When you post something on FB, you are both a producer and a consumer. This is the heart of the notion of “prosumption,” a term introduced to me (LT) by Deborah Lupton, the Australian sociologist, in a recent paper on “The Commodification of Patient Opinion” although the term may go back to Alvin Toffler, the legendary futurist of the 1980s. User-generated content is central to much social media in the Web 2.0 era as people seek and share information and support.
The upsides (beyond speed and simplicity) are bigger networks and a greater likelihood of connecting with people and ideas that could be personally useful. This is very powerful and it is rare to find the internet savvy person in 2013 who hasn’t chatted, posted, blogged, or searched on the web out of personal need.
The downsides are that the information may be unreliable, and that data gathered by user activities can be commoditized. Lupton writes especially about how the information aggregated from large popular patient support sites like “PatientsLikeMe” or “HealthUnlocked” or “Treato” is sold to pharmacutical and insurance companies. They, in turn, through banner ads or program offers, market back to those very contributers.

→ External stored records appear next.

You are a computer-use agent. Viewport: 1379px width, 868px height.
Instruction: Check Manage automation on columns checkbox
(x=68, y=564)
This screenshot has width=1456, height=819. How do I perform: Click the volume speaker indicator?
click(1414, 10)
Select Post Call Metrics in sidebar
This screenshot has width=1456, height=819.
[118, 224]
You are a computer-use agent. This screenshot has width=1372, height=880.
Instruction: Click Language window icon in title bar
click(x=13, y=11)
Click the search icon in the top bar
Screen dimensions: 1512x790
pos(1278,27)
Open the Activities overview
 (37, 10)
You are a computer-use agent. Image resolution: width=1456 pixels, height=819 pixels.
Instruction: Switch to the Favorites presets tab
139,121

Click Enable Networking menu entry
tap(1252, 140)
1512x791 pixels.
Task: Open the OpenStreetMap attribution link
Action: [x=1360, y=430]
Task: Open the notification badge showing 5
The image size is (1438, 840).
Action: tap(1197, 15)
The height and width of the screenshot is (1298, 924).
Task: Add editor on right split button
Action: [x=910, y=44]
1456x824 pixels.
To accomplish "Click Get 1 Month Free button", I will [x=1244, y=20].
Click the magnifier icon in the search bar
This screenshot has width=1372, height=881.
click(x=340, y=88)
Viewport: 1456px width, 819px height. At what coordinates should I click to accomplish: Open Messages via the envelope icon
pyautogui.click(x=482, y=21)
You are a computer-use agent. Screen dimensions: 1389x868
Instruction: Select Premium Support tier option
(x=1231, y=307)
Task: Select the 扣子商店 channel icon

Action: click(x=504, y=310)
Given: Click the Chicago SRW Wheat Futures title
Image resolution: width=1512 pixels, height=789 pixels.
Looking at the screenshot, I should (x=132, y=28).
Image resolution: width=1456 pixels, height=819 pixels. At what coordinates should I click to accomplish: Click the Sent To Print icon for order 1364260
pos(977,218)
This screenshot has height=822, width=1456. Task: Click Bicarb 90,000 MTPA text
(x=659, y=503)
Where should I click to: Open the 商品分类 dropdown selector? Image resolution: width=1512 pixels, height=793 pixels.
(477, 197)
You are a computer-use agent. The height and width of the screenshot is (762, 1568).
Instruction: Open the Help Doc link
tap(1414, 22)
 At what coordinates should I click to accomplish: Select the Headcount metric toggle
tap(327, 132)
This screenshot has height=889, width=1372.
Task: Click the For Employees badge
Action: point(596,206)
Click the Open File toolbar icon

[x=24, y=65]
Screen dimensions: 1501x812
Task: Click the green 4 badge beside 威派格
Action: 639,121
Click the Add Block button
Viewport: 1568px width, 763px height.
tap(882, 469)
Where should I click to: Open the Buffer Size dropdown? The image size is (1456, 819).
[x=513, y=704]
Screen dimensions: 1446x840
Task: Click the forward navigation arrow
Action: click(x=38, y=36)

The experience of patients/citizen/consumers, is “expropriated in the interests of profit,” to use Lupton’s phrase, without of course, their knowledge or consent. Feeling part of a community and appreciating the opportunity to express themselves, patients freely share personal information only to have it used for profit-oriented corporate purposes. Surveillance of this new derivative industry is greatly needed.